* [Task statement] Among the lines of this listing, count those that include "click" and state the count by itself.

* [Data records]
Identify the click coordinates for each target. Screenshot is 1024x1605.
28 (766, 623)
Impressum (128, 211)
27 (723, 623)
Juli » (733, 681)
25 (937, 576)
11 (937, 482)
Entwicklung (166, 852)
--
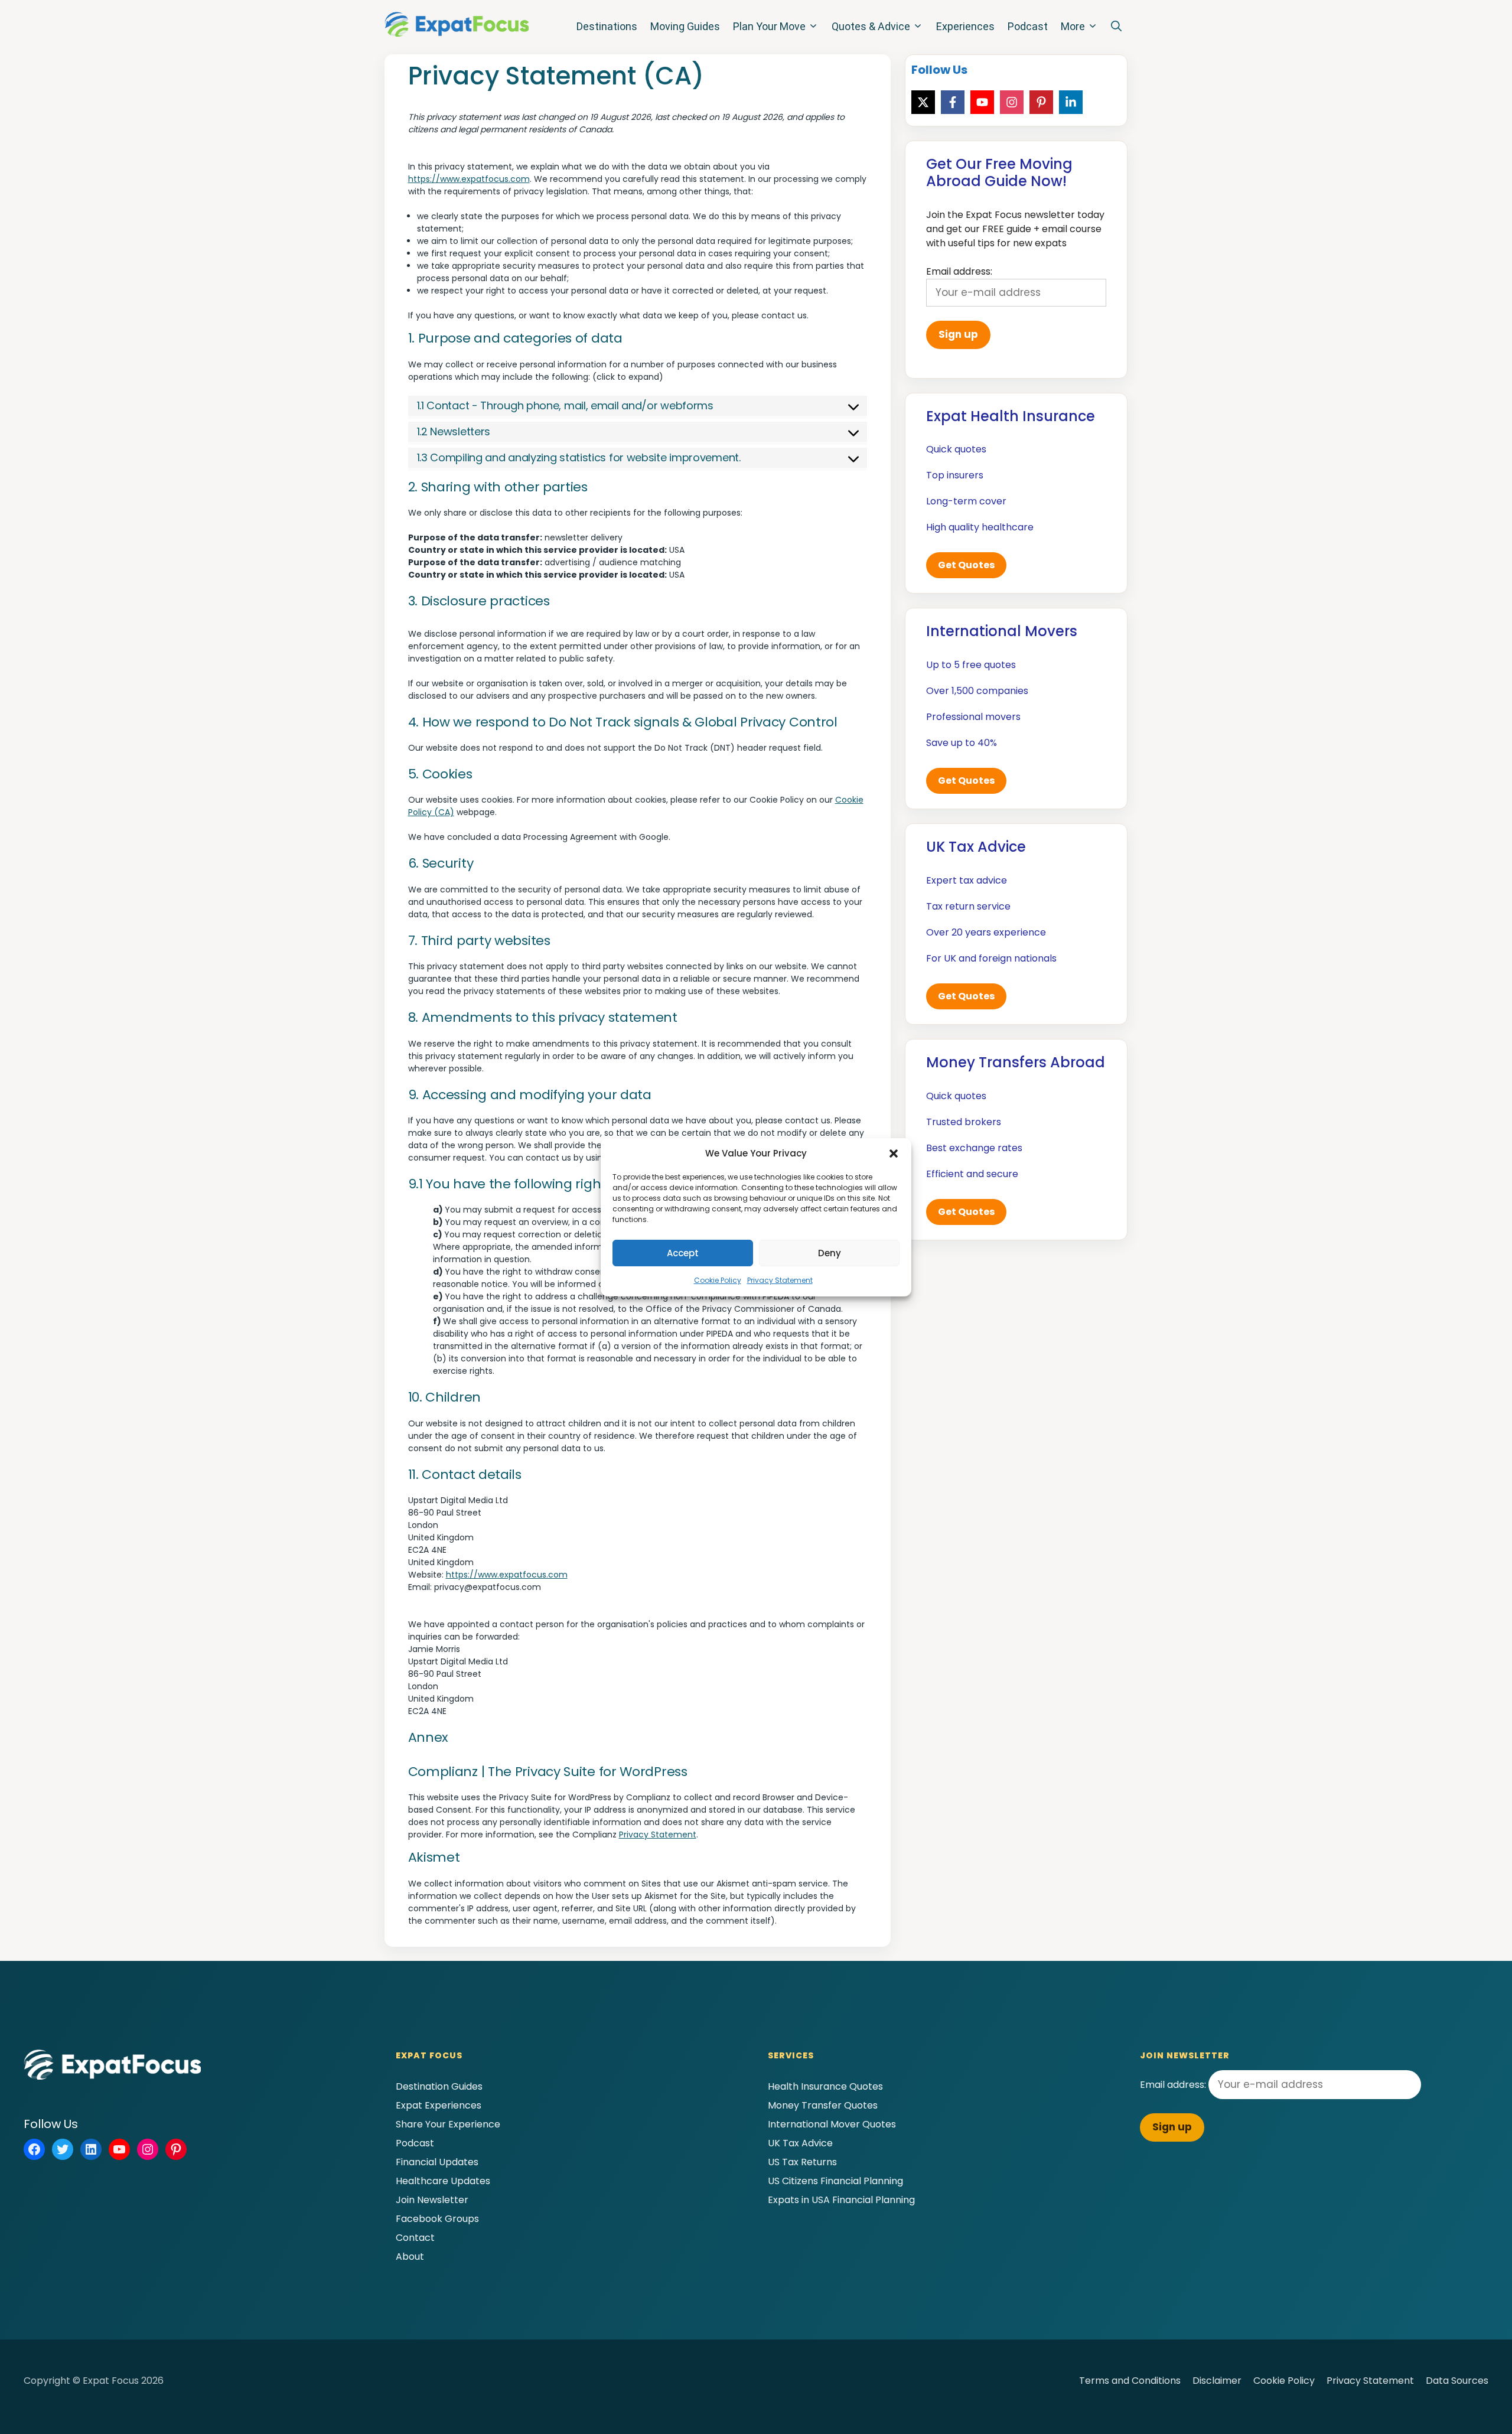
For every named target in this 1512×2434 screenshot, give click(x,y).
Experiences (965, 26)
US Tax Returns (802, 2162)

* [Solution for this problem] 2